Et, dans votre hypothèse évoquée, lors de votre éventuel pré-décès, votre fils hériterait tout simplement de votre nue-propriété. Rien de changé pour votre ami.
__________________________
"Meurs et deviens."
- Goethe [Johann (comme moi!) Wolfgang (comme Lui) (von)] -
(conseil à donner à la chenille; pour qu'elle se réalise-finalise-perfectionne, en devenant papillon)
Variante dite à l'oeuf: -Casse toi ! (oiseau ou reptile?)

12/12/2009 18:11

Merci.
Il n'est pas en séparation de biens.
Je vais tenir compte de votre avis.
Cordialement.

12/12/2009 18:21

Pardon, mais j'insiste après réflexion.
C'est bien à cause de la non séparation de bien, de la communauté légale avec son épouse, que je ne souhaite plus le rendre nu-propriétaire.

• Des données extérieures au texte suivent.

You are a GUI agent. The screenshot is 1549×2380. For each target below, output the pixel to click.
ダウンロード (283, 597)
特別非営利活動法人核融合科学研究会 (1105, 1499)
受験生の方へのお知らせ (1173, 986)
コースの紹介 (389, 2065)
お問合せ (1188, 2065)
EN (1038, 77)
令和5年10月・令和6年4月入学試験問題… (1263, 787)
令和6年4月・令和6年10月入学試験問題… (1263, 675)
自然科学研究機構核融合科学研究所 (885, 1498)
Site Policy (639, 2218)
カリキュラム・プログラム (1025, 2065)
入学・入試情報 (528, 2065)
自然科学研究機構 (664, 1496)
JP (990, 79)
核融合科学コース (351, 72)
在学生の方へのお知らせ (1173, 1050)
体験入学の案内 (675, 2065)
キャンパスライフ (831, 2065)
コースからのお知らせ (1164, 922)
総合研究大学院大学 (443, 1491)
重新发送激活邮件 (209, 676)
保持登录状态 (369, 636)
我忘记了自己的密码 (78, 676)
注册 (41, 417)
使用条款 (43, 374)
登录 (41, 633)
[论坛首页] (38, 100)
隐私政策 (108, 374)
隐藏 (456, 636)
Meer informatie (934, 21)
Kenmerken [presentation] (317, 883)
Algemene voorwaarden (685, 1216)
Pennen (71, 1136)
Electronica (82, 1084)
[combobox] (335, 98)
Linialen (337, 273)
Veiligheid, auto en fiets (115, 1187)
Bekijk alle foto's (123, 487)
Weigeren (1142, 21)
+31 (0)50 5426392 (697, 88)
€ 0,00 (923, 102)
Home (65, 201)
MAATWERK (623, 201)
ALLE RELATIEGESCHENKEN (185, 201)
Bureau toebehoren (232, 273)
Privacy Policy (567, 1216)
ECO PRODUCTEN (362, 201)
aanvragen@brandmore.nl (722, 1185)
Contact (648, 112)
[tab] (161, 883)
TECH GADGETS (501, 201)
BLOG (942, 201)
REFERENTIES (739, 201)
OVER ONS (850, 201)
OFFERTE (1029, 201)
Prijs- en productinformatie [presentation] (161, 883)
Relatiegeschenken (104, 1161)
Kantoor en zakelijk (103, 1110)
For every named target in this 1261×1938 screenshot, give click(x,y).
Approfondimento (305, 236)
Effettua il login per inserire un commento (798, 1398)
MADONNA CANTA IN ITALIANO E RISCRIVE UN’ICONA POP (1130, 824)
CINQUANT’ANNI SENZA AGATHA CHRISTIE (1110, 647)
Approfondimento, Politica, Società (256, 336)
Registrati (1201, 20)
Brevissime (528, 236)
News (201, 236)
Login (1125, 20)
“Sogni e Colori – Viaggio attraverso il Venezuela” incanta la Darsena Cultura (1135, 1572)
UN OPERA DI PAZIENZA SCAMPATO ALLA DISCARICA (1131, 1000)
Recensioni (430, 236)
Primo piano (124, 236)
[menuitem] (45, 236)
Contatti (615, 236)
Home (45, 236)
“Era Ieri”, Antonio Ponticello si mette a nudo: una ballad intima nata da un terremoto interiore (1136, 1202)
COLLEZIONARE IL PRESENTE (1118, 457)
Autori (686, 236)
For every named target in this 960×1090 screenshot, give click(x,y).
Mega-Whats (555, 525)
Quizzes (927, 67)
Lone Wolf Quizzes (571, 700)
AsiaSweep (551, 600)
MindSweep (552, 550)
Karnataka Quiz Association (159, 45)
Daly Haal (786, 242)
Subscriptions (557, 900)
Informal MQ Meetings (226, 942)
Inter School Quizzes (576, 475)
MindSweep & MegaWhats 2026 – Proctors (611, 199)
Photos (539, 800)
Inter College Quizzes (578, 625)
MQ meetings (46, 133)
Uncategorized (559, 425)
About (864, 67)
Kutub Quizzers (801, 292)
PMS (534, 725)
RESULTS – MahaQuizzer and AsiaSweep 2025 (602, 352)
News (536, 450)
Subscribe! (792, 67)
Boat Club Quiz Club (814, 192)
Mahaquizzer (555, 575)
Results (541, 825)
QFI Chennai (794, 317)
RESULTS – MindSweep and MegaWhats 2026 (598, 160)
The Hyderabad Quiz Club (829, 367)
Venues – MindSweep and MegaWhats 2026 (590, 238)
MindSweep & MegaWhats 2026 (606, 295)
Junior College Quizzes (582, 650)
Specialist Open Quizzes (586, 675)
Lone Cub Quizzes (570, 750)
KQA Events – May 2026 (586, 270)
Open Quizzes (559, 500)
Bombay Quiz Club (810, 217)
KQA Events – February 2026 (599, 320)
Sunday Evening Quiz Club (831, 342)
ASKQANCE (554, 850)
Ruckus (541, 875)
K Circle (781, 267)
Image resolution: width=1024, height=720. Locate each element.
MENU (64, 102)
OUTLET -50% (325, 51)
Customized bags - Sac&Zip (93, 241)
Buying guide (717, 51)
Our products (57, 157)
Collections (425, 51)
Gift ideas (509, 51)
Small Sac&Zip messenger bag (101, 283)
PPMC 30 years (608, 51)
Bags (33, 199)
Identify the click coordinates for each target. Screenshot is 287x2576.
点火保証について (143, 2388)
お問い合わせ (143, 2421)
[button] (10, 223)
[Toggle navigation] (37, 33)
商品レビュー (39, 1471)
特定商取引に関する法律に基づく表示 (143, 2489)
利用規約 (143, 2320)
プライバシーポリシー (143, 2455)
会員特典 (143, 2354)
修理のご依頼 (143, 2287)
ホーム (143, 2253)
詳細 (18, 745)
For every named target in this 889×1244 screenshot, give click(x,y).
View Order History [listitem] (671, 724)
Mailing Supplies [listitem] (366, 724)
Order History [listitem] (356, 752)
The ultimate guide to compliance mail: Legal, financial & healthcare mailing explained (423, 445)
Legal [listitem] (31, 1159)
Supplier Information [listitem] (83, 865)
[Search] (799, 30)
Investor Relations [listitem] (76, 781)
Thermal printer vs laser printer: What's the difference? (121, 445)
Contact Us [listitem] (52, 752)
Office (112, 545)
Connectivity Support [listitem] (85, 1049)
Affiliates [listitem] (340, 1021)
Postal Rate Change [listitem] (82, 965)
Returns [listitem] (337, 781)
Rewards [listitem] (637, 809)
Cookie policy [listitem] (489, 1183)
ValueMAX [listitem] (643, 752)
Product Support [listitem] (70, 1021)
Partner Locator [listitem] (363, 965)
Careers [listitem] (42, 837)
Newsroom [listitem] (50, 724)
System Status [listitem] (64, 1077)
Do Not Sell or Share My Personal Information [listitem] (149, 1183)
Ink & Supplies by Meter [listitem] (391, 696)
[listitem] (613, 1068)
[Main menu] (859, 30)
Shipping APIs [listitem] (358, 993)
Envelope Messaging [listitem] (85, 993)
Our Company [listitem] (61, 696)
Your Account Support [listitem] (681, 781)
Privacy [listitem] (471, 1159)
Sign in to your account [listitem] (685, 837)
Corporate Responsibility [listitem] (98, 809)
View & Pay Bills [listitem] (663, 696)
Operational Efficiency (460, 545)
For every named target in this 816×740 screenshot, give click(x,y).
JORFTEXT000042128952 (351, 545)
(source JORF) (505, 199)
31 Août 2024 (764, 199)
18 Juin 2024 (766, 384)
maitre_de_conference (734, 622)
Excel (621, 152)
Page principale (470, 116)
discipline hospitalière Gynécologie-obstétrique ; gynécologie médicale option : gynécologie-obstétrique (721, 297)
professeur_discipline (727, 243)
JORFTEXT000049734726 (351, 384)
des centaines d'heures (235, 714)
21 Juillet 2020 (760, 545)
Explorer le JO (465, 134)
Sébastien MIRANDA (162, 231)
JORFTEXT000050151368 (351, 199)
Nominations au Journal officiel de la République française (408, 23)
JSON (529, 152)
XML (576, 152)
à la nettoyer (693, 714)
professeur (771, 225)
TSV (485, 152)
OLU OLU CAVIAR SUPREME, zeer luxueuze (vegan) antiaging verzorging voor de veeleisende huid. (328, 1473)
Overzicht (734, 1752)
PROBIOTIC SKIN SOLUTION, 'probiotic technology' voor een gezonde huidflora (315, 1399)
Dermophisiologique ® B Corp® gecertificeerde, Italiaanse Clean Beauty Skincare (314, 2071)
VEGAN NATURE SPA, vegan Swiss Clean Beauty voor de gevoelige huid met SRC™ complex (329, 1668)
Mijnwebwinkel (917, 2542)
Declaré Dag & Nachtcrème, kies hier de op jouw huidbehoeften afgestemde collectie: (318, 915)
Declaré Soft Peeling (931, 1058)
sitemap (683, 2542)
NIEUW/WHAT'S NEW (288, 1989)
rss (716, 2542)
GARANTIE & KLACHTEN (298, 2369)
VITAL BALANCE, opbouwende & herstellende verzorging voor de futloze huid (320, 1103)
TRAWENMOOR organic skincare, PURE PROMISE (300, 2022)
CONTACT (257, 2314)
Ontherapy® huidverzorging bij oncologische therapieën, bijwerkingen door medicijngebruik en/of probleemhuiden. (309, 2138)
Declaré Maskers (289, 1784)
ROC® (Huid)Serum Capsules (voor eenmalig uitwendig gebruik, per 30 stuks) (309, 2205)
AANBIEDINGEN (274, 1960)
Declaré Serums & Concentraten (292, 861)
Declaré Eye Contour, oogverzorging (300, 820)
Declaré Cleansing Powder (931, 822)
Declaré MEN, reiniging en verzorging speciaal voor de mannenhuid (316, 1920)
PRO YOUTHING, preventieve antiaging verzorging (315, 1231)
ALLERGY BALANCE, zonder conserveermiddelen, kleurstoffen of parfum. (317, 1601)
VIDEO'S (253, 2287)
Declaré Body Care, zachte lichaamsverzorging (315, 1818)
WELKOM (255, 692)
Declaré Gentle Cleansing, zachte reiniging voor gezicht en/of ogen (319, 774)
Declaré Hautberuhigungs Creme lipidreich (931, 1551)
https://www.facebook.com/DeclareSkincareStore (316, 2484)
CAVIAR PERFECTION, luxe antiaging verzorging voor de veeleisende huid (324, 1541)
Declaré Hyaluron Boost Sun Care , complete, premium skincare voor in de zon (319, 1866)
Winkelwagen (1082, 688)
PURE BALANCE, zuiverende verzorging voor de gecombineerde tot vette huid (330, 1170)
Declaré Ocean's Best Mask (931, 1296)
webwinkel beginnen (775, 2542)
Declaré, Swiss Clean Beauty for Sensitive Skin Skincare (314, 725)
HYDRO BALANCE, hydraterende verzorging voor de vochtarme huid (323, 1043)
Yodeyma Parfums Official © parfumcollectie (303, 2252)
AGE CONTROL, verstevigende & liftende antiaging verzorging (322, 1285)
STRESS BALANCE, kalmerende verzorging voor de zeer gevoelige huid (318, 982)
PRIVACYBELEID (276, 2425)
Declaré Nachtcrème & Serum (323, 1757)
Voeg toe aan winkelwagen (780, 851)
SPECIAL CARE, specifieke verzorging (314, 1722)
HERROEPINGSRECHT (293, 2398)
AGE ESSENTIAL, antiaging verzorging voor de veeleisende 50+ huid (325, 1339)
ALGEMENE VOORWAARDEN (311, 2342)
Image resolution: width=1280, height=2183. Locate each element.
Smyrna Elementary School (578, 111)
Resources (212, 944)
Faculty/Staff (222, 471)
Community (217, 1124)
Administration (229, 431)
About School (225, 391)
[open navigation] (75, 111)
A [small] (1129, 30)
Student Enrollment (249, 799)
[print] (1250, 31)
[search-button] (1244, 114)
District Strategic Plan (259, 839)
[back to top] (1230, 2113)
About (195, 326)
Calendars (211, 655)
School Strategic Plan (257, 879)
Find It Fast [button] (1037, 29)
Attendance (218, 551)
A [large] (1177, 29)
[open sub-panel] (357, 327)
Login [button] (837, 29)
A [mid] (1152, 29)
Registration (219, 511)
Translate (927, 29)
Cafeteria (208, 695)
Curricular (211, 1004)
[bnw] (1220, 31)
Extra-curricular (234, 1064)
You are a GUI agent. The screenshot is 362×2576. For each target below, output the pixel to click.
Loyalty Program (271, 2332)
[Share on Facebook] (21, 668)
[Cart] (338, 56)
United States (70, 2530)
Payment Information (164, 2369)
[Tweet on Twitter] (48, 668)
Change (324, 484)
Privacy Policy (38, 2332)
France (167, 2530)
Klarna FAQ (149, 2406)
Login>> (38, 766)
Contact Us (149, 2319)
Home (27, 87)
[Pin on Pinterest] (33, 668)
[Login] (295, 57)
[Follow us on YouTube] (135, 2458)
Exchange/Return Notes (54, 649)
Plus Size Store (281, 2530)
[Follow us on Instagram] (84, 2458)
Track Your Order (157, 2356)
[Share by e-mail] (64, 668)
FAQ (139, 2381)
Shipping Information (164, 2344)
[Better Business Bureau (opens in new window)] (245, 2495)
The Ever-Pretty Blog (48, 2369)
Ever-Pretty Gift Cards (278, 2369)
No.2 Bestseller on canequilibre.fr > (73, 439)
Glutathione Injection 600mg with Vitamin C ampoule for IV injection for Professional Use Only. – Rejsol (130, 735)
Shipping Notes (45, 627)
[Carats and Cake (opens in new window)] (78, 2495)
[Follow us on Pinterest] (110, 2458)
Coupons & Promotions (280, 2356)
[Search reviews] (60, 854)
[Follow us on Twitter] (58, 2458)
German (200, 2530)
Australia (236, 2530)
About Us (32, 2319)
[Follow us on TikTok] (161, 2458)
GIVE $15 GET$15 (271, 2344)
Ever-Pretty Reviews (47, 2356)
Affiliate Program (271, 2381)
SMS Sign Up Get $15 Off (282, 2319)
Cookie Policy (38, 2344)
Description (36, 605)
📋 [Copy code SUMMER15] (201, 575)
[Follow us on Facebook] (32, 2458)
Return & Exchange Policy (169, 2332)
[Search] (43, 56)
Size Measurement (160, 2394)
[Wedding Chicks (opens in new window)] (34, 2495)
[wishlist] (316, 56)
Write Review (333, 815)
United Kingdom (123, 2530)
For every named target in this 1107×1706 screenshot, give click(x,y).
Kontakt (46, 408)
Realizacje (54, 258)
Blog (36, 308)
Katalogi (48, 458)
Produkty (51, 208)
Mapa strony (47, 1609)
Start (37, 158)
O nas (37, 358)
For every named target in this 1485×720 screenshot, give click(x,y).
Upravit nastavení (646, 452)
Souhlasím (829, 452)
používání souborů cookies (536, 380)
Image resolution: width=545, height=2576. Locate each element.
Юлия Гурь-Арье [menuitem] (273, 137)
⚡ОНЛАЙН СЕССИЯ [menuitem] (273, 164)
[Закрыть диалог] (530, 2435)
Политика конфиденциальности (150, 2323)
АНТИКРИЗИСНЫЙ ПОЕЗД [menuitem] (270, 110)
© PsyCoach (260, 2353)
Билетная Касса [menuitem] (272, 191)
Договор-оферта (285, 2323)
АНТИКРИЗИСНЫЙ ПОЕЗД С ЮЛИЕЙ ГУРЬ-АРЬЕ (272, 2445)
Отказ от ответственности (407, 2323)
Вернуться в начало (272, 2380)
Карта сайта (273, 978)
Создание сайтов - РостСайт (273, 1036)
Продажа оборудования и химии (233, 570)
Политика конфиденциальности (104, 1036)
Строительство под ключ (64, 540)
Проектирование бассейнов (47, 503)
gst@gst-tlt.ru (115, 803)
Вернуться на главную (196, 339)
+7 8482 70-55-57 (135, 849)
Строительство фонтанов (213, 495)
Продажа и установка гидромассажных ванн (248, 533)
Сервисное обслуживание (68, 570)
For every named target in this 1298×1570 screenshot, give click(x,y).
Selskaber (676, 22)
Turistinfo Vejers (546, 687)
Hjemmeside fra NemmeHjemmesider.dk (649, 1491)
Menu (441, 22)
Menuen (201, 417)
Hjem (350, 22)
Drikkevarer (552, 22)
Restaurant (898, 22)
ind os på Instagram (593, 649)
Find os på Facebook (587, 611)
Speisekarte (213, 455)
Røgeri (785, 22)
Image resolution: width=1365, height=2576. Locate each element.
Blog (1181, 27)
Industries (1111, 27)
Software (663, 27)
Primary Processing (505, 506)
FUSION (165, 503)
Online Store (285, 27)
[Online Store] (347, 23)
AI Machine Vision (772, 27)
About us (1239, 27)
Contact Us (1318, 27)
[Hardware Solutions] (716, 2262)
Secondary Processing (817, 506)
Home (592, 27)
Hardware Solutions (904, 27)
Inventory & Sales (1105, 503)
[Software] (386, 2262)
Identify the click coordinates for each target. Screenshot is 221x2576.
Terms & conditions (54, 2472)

Seul, il n'a pas de quoi acheter et, toujours marié on ne lui prête rien sans accord de madame; de plus nous sommes sexagénaires ce qui rend tout emprunt très aléatoire. Nous pouvons acheter à deux sans emprunt et j'ai par ailleurs mon propre logement en pleine propriété.
Si nous prenons une propriété partagée dont je suis moi nu-propriétaire et lui usufruitier, et à supposer que je pré-décède, il reste effectivement usufruitier (c'est le but)
Mais que peut légalement réclamer sa moitié officielle ? de partager le logement ? de toucher un loyer?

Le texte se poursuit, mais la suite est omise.